= Pure Invention =

2020 book by Matt Alt

Pure Invention: How Japan Made the Modern World, or Pure Invention: How Japan's Pop Culture Conquered the World, is a 2020 non-fiction book by Matt Alt. It was published in the United States by Crown Publishing, and in the United Kingdom by Constable.

Alt, from the U.S. state of Maryland, worked as a translator for the United States Patent and Trademark Office before co-founding the localization company AltJapan Co., Ltd. He is married to the translator and author Hiroko Yoda.

The book explored the impact of Japanese popular culture on those of other countries. Alt's book focuses on five products: toy cars, anime, karaoke, "kawaii" products, and the Sony Walkman. The book documents how Matsuzo Kosuge, in the post-World War II era, established a business selling tin toy cars, notably American Jeeps from the occupation of Japan.
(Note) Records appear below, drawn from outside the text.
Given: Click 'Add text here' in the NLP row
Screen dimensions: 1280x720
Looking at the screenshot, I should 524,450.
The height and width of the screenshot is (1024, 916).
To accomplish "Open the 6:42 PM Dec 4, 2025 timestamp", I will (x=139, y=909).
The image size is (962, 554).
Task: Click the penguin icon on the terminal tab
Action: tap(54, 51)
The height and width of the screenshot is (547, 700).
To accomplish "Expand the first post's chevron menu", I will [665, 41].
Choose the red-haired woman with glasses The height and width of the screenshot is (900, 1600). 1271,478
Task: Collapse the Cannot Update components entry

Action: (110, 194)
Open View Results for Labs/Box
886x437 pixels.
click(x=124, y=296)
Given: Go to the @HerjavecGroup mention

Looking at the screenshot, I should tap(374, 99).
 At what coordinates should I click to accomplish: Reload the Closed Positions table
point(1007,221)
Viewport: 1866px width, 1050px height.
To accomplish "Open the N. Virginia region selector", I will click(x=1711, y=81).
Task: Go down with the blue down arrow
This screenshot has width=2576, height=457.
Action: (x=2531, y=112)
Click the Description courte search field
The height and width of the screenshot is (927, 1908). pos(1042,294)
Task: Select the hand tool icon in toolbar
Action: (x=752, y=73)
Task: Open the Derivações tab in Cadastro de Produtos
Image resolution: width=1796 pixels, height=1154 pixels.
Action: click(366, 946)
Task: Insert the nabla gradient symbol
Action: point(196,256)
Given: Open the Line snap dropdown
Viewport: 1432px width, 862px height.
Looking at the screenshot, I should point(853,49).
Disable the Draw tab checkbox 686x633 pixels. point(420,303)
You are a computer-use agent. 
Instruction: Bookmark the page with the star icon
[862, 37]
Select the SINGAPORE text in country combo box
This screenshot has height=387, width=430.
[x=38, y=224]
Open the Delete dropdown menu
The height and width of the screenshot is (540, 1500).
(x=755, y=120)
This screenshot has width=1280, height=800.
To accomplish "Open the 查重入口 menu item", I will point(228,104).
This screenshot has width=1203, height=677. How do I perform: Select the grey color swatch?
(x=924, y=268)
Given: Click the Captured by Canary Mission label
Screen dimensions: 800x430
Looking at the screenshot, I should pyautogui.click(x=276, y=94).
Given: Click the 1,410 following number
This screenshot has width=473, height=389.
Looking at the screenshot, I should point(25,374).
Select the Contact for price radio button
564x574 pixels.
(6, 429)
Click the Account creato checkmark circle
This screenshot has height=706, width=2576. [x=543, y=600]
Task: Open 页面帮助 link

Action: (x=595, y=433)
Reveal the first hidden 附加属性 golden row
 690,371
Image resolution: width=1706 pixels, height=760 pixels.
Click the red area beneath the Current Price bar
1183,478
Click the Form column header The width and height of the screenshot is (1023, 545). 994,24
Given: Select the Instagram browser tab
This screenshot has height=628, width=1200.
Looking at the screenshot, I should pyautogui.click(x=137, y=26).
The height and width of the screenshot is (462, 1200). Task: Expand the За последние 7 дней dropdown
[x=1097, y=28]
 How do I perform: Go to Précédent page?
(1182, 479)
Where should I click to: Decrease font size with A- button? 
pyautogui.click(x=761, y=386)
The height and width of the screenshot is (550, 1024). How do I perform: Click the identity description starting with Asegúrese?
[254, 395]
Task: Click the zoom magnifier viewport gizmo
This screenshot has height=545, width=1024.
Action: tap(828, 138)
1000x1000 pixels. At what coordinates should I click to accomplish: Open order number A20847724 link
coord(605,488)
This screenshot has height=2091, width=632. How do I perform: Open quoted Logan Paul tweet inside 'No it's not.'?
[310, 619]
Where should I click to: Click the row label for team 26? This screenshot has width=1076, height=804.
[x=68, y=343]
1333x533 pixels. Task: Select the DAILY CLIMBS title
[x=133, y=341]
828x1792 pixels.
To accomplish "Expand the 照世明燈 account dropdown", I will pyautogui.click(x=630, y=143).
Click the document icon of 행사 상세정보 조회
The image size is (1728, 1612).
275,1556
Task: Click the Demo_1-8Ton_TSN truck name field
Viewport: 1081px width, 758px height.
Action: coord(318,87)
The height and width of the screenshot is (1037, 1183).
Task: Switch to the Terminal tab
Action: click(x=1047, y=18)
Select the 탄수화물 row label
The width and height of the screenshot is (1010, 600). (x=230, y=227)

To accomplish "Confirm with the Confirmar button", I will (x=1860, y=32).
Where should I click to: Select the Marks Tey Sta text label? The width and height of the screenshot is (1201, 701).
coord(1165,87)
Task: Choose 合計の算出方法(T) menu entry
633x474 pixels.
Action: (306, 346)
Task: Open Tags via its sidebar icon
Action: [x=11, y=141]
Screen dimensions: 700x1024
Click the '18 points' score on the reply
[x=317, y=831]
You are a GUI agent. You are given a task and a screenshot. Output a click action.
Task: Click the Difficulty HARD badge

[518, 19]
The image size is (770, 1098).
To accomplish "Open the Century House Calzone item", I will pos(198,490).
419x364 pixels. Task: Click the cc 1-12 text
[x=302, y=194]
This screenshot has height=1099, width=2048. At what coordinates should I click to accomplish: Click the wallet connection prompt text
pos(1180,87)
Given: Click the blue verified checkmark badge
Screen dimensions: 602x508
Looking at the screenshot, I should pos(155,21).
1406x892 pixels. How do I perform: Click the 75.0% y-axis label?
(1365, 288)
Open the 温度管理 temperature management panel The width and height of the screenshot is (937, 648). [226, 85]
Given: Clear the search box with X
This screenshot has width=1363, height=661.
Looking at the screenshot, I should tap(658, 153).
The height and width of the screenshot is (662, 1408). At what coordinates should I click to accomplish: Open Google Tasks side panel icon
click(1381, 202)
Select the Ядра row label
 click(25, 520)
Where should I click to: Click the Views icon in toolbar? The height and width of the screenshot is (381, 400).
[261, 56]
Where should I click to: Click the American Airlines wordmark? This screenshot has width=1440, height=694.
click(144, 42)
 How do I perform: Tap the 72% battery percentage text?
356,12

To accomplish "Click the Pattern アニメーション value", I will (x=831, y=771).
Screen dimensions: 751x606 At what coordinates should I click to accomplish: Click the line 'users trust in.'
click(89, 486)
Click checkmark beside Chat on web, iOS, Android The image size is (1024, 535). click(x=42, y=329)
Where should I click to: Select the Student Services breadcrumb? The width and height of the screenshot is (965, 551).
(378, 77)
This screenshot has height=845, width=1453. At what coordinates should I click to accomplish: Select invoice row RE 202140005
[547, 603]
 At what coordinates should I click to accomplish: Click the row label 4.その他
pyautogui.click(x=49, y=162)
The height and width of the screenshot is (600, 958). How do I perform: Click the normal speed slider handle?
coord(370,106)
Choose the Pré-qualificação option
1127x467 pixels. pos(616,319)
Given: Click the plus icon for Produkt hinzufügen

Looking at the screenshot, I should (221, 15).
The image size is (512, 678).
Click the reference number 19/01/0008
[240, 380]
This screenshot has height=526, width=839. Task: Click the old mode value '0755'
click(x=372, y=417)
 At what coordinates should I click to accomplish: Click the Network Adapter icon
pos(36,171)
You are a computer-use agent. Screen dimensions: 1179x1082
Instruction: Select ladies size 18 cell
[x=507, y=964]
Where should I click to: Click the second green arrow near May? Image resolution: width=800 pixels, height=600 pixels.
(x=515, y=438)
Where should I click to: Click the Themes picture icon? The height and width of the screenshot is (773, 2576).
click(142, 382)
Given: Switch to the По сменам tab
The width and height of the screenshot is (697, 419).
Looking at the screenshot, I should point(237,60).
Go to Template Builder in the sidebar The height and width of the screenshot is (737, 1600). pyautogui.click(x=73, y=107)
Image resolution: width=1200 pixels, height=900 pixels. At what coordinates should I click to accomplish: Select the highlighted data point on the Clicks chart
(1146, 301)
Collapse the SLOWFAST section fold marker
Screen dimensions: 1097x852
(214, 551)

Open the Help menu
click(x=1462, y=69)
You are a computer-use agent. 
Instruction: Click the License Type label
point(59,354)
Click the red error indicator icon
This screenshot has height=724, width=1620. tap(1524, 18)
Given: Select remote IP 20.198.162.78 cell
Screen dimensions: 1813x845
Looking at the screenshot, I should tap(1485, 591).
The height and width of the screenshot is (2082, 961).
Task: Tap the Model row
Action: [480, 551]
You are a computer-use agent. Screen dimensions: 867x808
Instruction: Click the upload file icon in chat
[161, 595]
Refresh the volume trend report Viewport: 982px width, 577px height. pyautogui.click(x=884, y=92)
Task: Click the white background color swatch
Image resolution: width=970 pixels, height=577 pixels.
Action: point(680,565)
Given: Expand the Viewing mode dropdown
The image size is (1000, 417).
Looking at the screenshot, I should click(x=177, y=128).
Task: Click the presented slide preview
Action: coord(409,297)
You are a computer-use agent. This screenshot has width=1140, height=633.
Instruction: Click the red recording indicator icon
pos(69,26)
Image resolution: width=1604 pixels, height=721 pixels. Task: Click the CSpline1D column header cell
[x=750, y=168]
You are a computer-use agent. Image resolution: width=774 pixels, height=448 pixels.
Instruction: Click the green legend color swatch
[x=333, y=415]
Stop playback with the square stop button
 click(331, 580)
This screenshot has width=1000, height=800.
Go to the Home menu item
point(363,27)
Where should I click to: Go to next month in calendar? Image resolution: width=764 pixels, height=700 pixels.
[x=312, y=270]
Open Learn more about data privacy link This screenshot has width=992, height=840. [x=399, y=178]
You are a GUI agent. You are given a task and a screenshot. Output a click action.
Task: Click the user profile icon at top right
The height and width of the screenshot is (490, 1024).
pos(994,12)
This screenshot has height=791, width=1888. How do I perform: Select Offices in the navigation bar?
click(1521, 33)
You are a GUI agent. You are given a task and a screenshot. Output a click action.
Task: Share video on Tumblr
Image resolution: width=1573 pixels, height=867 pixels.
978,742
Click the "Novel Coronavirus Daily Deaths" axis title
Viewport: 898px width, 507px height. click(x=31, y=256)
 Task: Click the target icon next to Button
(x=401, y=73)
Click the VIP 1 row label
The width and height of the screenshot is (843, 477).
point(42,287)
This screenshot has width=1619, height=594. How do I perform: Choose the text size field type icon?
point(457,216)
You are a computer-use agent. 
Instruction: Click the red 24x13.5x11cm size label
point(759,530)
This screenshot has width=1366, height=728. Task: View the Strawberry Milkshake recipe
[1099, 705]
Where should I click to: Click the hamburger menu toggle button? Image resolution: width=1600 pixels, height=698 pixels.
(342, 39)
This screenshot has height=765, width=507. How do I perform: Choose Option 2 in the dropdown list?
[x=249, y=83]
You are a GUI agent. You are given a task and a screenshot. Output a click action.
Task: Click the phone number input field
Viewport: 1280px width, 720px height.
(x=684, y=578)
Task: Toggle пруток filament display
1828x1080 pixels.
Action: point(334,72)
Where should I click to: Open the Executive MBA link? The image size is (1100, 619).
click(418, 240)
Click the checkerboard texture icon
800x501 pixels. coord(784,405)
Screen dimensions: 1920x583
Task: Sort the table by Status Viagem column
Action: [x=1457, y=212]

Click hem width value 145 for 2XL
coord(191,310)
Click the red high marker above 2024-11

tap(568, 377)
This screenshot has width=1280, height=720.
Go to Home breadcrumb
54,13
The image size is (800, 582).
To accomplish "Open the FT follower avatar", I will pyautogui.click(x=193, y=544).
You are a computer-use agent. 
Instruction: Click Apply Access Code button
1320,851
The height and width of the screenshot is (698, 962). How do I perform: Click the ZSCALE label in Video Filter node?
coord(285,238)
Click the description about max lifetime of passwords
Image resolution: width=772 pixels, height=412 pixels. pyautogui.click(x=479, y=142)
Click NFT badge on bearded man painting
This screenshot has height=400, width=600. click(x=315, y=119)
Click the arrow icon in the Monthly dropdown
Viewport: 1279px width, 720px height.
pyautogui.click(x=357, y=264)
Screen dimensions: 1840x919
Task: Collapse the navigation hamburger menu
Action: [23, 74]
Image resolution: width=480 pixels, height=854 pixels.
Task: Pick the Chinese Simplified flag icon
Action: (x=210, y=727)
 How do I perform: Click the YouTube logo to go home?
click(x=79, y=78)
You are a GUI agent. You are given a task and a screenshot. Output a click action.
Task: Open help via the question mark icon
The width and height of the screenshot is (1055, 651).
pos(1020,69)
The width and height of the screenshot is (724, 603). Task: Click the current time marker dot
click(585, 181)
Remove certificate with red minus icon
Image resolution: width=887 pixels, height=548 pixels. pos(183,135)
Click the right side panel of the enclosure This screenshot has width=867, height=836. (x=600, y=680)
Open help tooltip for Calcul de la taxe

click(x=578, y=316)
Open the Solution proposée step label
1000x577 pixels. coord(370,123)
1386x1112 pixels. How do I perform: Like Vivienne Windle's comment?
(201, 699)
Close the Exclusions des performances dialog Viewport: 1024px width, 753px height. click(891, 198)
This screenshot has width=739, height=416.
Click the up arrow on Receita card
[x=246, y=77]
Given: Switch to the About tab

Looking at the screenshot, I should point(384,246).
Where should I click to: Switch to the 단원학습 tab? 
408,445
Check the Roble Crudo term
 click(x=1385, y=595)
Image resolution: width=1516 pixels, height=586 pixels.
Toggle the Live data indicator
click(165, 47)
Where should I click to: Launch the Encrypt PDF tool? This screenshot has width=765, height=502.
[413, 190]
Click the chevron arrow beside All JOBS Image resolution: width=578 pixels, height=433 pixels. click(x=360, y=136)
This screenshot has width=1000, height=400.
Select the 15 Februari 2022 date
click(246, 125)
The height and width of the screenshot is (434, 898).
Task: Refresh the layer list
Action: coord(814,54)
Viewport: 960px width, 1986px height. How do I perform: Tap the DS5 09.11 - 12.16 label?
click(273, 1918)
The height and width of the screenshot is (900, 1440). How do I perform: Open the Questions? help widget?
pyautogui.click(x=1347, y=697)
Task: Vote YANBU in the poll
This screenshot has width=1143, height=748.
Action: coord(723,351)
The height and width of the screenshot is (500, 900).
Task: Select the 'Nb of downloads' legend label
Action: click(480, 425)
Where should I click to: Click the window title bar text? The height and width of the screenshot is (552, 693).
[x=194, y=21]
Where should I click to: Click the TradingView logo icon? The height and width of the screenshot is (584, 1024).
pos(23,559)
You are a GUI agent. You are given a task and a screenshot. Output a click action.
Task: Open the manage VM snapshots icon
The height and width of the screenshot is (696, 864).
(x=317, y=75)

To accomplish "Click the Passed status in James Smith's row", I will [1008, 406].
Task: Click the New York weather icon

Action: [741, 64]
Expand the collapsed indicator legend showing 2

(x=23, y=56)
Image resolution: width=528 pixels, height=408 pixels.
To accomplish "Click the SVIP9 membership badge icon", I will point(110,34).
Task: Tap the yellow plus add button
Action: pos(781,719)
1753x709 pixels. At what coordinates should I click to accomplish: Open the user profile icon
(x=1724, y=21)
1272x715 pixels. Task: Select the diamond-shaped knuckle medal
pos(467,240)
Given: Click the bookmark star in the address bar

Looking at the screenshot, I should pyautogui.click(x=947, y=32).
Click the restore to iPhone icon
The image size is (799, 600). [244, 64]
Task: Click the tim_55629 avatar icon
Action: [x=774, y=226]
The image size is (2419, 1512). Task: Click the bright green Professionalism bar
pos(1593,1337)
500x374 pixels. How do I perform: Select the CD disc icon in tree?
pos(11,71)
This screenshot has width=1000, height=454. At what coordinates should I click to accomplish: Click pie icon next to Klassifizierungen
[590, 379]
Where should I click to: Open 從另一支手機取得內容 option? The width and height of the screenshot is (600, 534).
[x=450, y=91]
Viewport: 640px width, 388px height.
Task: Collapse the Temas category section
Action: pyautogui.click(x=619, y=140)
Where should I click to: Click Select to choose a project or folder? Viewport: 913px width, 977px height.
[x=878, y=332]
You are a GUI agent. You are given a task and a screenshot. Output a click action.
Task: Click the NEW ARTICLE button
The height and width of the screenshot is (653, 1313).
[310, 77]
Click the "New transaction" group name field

It then expands into other inventions such as Hello Kitty, Nintendo game consoles, Pokémon, Gundam, and the anonymous websites 2channel and 4chan to portray how Japanese pop culture became the "lingua franca of the Internet." It argues that Japan fascinates the West because Western societies have come to resemble Japan in many ways.

Kirkus Reviews describes the book as "nerd- and generalist-friendly" as well as "savvy".